_EXERCISE:_
Print every line of the material below without changing a single character.

>> BEGIN STORED DATA

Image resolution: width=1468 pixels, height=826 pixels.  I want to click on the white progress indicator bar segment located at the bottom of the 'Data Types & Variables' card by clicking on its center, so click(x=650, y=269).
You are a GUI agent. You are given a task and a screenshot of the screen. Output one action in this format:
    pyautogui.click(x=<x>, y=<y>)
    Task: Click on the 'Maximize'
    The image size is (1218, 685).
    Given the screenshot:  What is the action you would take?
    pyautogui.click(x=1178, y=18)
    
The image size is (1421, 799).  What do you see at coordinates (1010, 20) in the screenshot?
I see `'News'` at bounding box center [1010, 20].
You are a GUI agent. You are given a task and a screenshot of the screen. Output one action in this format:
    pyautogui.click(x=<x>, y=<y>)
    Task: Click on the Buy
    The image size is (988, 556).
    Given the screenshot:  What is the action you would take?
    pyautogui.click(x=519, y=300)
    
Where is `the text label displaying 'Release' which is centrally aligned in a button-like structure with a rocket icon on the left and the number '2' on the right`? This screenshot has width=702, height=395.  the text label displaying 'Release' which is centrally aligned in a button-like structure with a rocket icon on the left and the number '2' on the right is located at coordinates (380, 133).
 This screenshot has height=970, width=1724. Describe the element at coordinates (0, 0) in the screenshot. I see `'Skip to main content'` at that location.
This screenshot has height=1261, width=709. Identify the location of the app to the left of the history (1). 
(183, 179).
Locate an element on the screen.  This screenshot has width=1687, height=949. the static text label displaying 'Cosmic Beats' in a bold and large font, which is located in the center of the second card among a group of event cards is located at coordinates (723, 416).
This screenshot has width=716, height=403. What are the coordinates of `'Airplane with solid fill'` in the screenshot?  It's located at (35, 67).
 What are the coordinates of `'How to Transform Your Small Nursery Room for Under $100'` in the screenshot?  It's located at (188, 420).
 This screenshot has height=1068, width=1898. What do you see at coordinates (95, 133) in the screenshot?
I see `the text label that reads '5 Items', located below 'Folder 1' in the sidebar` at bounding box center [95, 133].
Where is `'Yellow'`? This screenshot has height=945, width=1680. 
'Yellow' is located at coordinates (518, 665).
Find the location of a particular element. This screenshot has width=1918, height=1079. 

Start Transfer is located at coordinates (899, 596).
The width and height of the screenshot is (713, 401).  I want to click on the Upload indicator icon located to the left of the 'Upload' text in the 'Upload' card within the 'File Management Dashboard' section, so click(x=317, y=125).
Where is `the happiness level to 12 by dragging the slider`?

>> END STORED DATA

_ANSWER TO THIS EXERCISE:_
Image resolution: width=1468 pixels, height=826 pixels.  I want to click on the white progress indicator bar segment located at the bottom of the 'Data Types & Variables' card by clicking on its center, so click(x=650, y=269).
You are a GUI agent. You are given a task and a screenshot of the screen. Output one action in this format:
    pyautogui.click(x=<x>, y=<y>)
    Task: Click on the 'Maximize'
    The image size is (1218, 685).
    Given the screenshot:  What is the action you would take?
    pyautogui.click(x=1178, y=18)
    
The image size is (1421, 799).  What do you see at coordinates (1010, 20) in the screenshot?
I see `'News'` at bounding box center [1010, 20].
You are a GUI agent. You are given a task and a screenshot of the screen. Output one action in this format:
    pyautogui.click(x=<x>, y=<y>)
    Task: Click on the Buy
    The image size is (988, 556).
    Given the screenshot:  What is the action you would take?
    pyautogui.click(x=519, y=300)
    
Where is `the text label displaying 'Release' which is centrally aligned in a button-like structure with a rocket icon on the left and the number '2' on the right`? This screenshot has width=702, height=395.  the text label displaying 'Release' which is centrally aligned in a button-like structure with a rocket icon on the left and the number '2' on the right is located at coordinates (380, 133).
 This screenshot has height=970, width=1724. Describe the element at coordinates (0, 0) in the screenshot. I see `'Skip to main content'` at that location.
This screenshot has height=1261, width=709. Identify the location of the app to the left of the history (1). 
(183, 179).
Locate an element on the screen.  This screenshot has width=1687, height=949. the static text label displaying 'Cosmic Beats' in a bold and large font, which is located in the center of the second card among a group of event cards is located at coordinates (723, 416).
This screenshot has width=716, height=403. What are the coordinates of `'Airplane with solid fill'` in the screenshot?  It's located at (35, 67).
 What are the coordinates of `'How to Transform Your Small Nursery Room for Under $100'` in the screenshot?  It's located at (188, 420).
 This screenshot has height=1068, width=1898. What do you see at coordinates (95, 133) in the screenshot?
I see `the text label that reads '5 Items', located below 'Folder 1' in the sidebar` at bounding box center [95, 133].
Where is `'Yellow'`? This screenshot has height=945, width=1680. 
'Yellow' is located at coordinates (518, 665).
Find the location of a particular element. This screenshot has width=1918, height=1079. 

Start Transfer is located at coordinates (899, 596).
The width and height of the screenshot is (713, 401).  I want to click on the Upload indicator icon located to the left of the 'Upload' text in the 'Upload' card within the 'File Management Dashboard' section, so click(x=317, y=125).
Where is `the happiness level to 12 by dragging the slider`?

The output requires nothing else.